Last week I attended Strata, a conference organized by O’ Reilly and devoted to big data. I was a large conference (790 attendees) whose content included both technical talks and tutorials about the new generation of big data tools, e.g., Hadoop, Cassandra, visualization, as well presentations on big data business applications. The diversity and size of the audience and the reported business successes provided a strong indication of how important and popular the area of big data has become.
Big data is pervasive in many of the companies Trident has funded the last few years. We have invested in companies that generate and/or process big data, e.g., eXelate, Extole, HomeAway, Sojern, Turn, Xata, as well as companies that provide platforms for storing, managing and analyzing big data, .e.g., Acteea, Host Analytics, Pivotlink. We recognize that many of the companies we invest in the future will need to have competence in big data.
There is a big difference between big data and data warehousing stemming primarily from the nature of the data. Data warehousing was all about analyzing transactional data that was captured from enterprise applications such an ERP or POS system. In addition to the actual transactions, big data is about capturing, storing, managing and analyzing data about the behavior of transactions, i.e., what happens before and after a transaction. This has several implications. First it means that the captured data is less structured. It is easier to analyze a collection of purchasing transactions in order to try to identify a pattern, instead of analyzing a series of selections made across of set of web pages to establish a pattern of behavior. Second it implies that meaning must be extracted from events, e.g., the browsing activity prior to buying an item. To be effective in this more open-ended exploratory data analysis one has to break through the data silos that are typically found in enterprises and bring all available data to bear. It also means that one must be collecting all available data rather than trying to decide a priori which data to collect and keep.

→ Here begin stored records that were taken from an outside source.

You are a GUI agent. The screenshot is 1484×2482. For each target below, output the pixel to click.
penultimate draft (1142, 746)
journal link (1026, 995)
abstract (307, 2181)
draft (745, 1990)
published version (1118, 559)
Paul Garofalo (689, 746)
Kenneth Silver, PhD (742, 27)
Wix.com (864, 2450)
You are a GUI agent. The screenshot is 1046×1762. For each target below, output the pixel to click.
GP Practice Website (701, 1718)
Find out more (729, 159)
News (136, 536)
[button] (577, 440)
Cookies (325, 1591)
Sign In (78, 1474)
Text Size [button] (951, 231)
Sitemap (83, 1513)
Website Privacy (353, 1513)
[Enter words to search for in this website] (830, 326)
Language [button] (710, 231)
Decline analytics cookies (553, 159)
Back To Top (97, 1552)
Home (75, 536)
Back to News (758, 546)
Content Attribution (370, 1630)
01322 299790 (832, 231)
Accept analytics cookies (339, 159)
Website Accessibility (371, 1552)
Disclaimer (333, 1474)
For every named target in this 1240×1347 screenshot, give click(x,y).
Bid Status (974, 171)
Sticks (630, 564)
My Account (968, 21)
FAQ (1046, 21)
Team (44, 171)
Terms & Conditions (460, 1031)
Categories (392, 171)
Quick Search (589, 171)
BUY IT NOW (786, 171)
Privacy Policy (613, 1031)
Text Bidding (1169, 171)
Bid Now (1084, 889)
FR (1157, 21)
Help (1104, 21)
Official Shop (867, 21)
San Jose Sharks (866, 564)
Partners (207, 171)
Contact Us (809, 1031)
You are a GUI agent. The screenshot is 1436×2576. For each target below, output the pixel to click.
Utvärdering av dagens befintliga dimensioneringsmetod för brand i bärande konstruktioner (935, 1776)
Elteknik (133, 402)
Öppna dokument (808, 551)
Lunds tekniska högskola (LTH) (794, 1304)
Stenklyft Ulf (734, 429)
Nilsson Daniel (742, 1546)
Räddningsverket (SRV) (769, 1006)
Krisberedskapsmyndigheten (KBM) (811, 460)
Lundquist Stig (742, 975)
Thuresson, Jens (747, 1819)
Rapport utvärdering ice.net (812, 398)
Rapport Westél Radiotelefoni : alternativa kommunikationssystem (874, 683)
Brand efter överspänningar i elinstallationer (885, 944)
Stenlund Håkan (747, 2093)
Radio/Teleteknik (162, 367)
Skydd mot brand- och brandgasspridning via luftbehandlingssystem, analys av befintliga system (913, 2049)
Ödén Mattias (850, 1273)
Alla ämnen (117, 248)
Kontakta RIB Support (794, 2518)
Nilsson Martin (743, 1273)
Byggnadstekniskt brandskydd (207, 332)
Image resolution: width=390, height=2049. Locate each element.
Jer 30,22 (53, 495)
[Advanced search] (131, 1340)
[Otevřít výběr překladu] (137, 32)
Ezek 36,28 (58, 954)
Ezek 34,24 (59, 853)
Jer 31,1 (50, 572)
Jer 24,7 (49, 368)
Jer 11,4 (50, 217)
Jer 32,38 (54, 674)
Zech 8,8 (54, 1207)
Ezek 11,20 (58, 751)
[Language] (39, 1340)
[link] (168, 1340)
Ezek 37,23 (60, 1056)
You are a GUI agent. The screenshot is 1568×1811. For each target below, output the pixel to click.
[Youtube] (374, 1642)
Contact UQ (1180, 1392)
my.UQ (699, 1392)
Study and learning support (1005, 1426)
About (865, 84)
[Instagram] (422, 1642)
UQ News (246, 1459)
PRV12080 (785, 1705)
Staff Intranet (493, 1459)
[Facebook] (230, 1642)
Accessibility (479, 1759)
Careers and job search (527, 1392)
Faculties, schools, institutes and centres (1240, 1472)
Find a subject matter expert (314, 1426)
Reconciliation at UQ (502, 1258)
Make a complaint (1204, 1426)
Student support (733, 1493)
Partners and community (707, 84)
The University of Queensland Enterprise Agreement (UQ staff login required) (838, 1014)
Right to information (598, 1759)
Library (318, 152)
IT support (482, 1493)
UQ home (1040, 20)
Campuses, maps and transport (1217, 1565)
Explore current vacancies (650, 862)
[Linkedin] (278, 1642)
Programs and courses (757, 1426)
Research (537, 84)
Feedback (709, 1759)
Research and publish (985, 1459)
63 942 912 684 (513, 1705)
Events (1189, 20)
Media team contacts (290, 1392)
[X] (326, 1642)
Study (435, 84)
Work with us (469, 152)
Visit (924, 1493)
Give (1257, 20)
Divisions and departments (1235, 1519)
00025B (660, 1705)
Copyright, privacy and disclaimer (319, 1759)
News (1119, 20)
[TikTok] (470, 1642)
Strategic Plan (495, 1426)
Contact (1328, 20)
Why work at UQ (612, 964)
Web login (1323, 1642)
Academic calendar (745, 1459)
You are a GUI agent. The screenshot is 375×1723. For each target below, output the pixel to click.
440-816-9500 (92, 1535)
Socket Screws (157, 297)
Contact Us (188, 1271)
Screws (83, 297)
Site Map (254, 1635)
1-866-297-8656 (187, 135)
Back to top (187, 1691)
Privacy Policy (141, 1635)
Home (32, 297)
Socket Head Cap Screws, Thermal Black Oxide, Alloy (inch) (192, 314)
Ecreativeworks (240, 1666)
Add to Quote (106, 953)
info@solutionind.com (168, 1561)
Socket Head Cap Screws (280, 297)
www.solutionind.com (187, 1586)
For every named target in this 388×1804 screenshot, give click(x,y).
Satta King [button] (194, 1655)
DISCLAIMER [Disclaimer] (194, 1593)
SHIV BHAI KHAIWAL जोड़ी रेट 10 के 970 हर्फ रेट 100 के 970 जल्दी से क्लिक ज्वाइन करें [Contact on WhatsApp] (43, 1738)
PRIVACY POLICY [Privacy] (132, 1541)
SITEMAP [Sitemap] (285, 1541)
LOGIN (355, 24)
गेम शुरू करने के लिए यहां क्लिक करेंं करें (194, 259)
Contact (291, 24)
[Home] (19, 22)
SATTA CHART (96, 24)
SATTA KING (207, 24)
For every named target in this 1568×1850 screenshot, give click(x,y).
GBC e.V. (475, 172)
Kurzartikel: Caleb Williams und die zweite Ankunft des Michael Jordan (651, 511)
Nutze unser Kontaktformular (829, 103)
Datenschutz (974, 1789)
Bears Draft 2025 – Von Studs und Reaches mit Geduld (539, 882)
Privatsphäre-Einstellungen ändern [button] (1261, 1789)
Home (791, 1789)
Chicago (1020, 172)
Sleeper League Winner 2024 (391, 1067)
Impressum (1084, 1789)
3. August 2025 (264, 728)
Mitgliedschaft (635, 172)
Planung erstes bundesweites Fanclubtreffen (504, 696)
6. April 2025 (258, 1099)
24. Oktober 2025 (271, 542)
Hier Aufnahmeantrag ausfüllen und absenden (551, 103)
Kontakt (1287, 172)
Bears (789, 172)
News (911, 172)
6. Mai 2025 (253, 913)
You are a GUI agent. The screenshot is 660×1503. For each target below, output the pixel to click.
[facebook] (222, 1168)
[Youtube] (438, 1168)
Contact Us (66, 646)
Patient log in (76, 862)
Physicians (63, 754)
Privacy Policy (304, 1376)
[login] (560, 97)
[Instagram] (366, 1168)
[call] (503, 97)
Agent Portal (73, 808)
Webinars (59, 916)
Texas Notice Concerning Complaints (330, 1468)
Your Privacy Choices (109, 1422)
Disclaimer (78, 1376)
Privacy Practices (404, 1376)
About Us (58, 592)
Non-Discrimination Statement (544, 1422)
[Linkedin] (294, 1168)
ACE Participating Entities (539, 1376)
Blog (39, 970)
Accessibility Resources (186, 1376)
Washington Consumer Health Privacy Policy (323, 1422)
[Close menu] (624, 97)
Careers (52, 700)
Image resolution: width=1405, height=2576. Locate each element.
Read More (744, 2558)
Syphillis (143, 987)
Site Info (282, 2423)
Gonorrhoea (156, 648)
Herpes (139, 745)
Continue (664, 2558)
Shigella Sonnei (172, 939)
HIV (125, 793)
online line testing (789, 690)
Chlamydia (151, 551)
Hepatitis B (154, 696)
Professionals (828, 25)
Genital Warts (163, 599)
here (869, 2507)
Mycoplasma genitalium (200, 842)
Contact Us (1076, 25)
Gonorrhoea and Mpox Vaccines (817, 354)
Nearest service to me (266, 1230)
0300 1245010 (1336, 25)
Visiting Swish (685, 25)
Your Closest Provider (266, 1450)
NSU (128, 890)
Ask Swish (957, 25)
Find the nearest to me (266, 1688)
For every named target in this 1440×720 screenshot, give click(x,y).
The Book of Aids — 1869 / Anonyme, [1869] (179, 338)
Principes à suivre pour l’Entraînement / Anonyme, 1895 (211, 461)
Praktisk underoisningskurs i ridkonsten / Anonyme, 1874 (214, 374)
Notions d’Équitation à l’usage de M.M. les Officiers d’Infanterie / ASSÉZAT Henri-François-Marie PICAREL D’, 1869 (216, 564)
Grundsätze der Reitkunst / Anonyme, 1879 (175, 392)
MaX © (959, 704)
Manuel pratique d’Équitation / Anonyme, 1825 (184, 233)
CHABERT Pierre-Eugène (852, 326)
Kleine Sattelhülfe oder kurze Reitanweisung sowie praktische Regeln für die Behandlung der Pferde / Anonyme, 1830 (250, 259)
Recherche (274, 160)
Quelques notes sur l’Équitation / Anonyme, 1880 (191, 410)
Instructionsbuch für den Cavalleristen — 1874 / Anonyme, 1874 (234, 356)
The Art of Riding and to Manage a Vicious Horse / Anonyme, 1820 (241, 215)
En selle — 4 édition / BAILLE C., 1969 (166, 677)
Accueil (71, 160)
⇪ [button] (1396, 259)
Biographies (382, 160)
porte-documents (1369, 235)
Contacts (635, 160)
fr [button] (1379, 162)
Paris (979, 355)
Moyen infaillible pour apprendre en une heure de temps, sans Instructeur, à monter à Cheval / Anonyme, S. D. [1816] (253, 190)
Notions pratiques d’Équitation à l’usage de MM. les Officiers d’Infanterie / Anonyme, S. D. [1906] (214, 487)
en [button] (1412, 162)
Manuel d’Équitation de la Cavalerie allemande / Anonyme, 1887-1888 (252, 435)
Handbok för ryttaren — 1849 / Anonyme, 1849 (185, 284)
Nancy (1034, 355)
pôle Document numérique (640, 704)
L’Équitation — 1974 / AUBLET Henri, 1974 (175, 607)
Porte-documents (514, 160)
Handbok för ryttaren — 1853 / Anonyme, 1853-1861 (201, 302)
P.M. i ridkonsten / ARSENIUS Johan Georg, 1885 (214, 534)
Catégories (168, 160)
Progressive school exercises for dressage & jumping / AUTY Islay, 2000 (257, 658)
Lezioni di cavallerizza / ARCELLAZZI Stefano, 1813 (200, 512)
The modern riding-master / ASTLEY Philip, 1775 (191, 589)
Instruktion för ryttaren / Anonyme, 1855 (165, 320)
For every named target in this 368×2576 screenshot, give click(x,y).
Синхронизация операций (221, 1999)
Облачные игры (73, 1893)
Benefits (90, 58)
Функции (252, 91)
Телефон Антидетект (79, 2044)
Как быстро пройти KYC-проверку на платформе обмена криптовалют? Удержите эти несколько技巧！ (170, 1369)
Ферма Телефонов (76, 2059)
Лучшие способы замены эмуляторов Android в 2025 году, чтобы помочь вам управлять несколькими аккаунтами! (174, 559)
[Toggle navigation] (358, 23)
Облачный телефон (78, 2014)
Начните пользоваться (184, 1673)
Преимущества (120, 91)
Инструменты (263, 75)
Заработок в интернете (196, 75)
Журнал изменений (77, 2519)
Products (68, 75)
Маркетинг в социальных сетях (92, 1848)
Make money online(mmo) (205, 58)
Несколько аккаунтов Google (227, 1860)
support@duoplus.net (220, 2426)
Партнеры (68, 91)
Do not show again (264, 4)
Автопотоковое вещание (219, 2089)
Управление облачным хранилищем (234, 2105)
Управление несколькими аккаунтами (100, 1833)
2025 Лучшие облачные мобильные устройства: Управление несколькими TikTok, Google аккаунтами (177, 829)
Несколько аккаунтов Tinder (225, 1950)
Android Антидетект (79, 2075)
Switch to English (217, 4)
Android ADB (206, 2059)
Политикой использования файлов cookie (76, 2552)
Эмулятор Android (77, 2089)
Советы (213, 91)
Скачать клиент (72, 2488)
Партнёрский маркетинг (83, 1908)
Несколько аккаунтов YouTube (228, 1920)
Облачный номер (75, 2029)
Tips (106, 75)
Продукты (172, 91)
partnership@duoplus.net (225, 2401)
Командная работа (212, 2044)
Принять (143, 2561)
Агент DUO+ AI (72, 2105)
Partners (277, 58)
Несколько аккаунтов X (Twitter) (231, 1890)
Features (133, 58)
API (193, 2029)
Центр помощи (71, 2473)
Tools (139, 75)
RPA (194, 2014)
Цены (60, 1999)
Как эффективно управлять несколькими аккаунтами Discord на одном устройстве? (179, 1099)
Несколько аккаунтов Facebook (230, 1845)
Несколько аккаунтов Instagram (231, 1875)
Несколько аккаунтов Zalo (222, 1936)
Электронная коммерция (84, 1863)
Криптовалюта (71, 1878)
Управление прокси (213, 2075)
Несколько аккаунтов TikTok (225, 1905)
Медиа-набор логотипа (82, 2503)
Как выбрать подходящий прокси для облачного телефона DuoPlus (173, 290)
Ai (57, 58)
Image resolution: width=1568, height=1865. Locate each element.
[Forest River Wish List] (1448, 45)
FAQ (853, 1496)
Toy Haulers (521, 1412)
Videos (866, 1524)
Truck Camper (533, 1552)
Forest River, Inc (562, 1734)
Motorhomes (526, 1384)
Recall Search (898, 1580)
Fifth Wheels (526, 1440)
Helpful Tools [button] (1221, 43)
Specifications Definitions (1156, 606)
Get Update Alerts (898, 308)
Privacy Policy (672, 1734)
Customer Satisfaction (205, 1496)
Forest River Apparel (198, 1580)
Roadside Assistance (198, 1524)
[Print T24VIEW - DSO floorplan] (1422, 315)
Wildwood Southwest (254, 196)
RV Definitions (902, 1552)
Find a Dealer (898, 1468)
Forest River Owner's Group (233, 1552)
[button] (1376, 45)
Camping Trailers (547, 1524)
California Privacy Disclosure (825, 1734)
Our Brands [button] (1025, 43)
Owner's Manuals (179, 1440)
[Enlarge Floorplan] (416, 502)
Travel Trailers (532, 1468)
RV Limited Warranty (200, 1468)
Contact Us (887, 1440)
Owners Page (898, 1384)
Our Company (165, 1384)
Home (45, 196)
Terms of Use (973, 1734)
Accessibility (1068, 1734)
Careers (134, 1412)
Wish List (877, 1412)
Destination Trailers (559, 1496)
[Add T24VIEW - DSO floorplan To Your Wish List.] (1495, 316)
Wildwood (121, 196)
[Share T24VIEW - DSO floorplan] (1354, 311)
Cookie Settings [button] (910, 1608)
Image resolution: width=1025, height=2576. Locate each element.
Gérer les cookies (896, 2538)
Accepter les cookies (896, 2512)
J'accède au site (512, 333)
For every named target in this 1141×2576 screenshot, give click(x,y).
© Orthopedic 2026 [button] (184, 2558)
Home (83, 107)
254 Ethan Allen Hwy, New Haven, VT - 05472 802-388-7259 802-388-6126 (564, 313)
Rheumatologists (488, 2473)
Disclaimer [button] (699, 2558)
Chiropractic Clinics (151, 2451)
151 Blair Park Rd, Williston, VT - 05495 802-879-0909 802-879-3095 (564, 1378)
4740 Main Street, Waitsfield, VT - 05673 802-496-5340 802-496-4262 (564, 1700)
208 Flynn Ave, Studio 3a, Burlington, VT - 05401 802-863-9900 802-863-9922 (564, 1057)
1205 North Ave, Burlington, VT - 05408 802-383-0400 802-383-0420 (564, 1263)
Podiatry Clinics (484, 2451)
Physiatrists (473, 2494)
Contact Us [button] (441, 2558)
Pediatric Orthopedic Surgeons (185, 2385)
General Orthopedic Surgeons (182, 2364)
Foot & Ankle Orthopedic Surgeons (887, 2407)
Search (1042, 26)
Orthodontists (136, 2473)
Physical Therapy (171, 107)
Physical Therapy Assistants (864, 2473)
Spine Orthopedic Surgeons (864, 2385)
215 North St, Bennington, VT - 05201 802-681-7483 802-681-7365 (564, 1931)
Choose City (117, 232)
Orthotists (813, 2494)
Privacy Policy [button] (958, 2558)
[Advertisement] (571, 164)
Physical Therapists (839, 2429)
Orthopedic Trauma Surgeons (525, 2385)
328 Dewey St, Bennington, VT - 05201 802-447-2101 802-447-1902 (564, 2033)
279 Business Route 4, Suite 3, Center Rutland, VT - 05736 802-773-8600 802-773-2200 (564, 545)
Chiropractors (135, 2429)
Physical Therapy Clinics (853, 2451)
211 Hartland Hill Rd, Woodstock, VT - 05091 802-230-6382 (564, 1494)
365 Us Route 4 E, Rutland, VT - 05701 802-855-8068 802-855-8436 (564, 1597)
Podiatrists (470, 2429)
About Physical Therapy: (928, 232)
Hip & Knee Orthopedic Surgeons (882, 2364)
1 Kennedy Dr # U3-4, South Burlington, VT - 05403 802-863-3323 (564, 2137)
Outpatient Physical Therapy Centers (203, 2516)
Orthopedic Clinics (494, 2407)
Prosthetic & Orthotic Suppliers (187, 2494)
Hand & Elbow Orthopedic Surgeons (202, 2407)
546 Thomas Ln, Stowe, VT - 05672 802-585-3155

Data science is becoming a field. Big data is eliminating the segregation between the people who manage the data, the people who analyze the data, and the people present/visualize the data. A good data scientist must be able to do all three, though, as I wrote last week, translating business requirements to a data problem and the resulting insights to business actions and value remain largely missing skills in data scientists. Good data scientists are in high demand, as indicated by the jobs being advertised at the conference and as reported at the conference by LinkedIn. They are expected to play a significant role on how their companies evolve. That’s not something we were used to hearing about data analysts who were always considered fixtures of the back office. I know because I started my career in data analysis.
Corporations have a lot to learn about big data from consumer-oriented companies that generate, manage and analyze big data, e.g., Amazon, eBay, Facebook, Twitter, and LinkedIn to name a few. This is a reversal of sorts. In the mid 90s when I was with IBM I was running an organization that was devoted to building data warehouses and providing analytical tools and services to Global 1000 companies. At that time various companies, including many of the then nascent Internet companies, were trying to learn from the data warehousing and business intelligence practices of Walmart, Citibank, and First Data. Today such companies will do well by trying to understand and apply the big data techniques being developed by many internet and social media companies. One big difference is how such companies approach data stores. Traditional businesses see the enterprise data warehouse as storing the “single version of truth” about the data. Big data stores are viewed as containing multiple perspectives. Their contents must be analyzed with the right set of tools in order to gain a perspective about the problem at hand.
Talking to the conference’s attendees I got the impression that more companies than ever before are starting to view data as an invaluable asset and a potential key to their success. They are no longer intimidated by data volumes and are using the new generation of big data management and analysis tools to bring more data under their control.
Strata was a great conference that brought under one roof the leaders in big data thinking, and doing. It also showed that, though increasingly important, this is still a small community and in many respects its overall size has not changed since the time I was one of the analysts. We all need to find ways to accelerate the education and introduction to market of new data scientists. The ability of many companies to continuously innovate, become leaders, and remain in this position could largely depend on their ability to recruit data scientists who can effectively exploit their big data assets.